Eight months after the Criterion reported that CMU Tech’s “Success Starts With Heart” campaign utilized images generated by artificial intelligence (AI), CMU’s Marketing Department now reports a changed perspective on the ethics of AI.
Despite this claim, the AI-generated advertising for CMU Tech’s HVAC program remains up on the landing page of the CMU Tech website.
When the story first broke in February, Vice President for Communications David Ludlam confirmed that the visuals on CMU Tech’s website were AI renderings meant to represent current students.
CMU Marketing generated additional images to advertise the Culinary Arts program. These drew criticism from students and faculty because of concerns over AI replacing real photography of real students.
Assistant Vice President of Marketing and Brand Strategy Katlin Birdsall said the decision stemmed from limited options when the HVAC program began.
“HVAC is one of our newer programs that’s getting up and running, and so, at the time, it just wasn’t possible to capture our students,” Birdsall said. “As often as we can, we want to take and use photos of our students, but there are times when we’ve used both stock photography or AI-generative images.”
Birdsall did not provide a comment about the Culinary Arts program images. She emphasized that CMU’s newest campaign marks a shift away from the use of AI.
“We launched a new campaign called ‘These Hands’ in August,” she said. “There’s no stock video footage, there’s no AI; it’s all our students.”
“These Hands” is a one-minute commercial. The CMU Tech website main page does not include visuals from the advertisement.
Manager of Video Production, Streaming Distribution and Photography Services Bronson Henriques echoed Birdsall’s sentiments about CMU Marketing trying to focus on authenticity now.
“We want it to be authentic. We want it to be our people,” Henriques said. “If we end up using AI, let’s have an understanding as to why we did that and see if the justification makes sense.”
He added that student creativity continues to be integral to CMU Marketing’s branding efforts.
“We can literally show you hundreds of examples of our students who are photographers in our office and their work being used in numerous print materials and on the website,” he said.
From Henriques’ perspective, AI is not a threat, but a neutral tool.
“If it helps me get the job done more efficiently, I’m all for it,” he said.
CMU Marketing’s revised stance on AI comes alongside a broader campus trend toward incorporating, rather than banning, emerging technology.
Communication Studies Professor Scott Andrews recently led an event to teach other instructors how to use AI in classrooms responsibly as part of a continuing education class for faculty.
“We owe it to students to help them be even better qualified to be out there in the real world,” Andrews said. “We can’t avoid it.

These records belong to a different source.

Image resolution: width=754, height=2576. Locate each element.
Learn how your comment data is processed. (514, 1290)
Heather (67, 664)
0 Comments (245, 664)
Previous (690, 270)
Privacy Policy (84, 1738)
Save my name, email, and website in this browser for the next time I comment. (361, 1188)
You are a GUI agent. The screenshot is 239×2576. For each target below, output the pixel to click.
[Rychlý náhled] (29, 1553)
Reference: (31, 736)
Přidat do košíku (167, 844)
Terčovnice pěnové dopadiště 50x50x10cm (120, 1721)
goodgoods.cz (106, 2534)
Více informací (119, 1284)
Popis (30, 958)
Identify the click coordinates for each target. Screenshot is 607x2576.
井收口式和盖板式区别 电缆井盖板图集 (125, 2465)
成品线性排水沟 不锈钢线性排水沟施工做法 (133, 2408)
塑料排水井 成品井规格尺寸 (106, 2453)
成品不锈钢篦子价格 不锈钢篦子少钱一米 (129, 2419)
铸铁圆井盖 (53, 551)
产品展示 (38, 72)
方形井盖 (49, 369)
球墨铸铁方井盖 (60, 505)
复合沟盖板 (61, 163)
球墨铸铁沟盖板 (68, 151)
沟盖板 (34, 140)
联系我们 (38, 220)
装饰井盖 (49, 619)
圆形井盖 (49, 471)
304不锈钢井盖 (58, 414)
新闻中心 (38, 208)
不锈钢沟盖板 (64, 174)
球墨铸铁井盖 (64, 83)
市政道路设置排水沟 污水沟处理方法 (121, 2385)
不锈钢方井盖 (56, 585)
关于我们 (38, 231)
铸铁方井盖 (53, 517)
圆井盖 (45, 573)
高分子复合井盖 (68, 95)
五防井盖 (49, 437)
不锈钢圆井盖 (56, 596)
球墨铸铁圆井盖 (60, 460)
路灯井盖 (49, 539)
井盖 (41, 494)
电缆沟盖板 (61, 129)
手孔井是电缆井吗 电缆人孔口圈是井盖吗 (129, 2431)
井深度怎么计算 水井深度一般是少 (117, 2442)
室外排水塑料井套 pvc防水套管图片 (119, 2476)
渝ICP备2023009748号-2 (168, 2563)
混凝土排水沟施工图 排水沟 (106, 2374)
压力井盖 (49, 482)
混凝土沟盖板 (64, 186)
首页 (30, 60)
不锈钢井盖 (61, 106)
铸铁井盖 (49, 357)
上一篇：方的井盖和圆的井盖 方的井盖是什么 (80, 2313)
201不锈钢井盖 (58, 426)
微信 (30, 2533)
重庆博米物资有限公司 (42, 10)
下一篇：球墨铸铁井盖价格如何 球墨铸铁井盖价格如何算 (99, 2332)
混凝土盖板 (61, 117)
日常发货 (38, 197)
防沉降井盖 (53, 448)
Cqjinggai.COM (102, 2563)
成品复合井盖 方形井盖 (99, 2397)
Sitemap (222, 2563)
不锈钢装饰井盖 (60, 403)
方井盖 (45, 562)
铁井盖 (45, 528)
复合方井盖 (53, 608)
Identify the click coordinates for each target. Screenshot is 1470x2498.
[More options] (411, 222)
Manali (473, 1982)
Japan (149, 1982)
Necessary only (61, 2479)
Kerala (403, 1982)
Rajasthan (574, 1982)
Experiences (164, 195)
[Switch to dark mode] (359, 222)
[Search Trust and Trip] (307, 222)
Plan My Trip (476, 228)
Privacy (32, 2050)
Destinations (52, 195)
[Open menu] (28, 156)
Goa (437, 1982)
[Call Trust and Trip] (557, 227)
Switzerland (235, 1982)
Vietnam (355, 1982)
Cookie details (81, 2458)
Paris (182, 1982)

We’ve got to use it and show them how to use it.”
He argued that forbidding the technology entirely leaves students unprepared.
“If we ban it, then you’re disadvantaging the student, because their competitors are using it,” Andrews said.
At a previous continuing education class, professor of film, animation and photography Evan Curtis told faculty that younger artists often fear AI. According to Curtis, design students are beginning to view it differently this semester.
“Young artists are immediately going to see it as a threat they do not understand, but I know the graphic design students are using it well,” Curtis said.
That sentiment aligns with CMU’s current goals: encouraging students to experiment with new tools while maintaining transparency about their use.
Both marketing staff and professors said education, not avoidance, will determine whether AI strengthens or weakens creative work.
Henriques compared the university’s adjustment to any technological shift.
“The market will call you out when you’re making a mistake, whether that mistake is using AI or something else,” he said. “If the market says you’re inauthentic for using these AI photos, then we learn from it and course correct.”
Images that are not AI-generated continue to appear in new university advertising materials, such as the recent “Featherstone University” commercial.
Despite these changes and CMU Marketing’s nuanced perspective, the AI-generated images from the “Success Starts With Heart” campaign for the HVAC program remain visible on the CMU Tech main webpage with no indication of an update.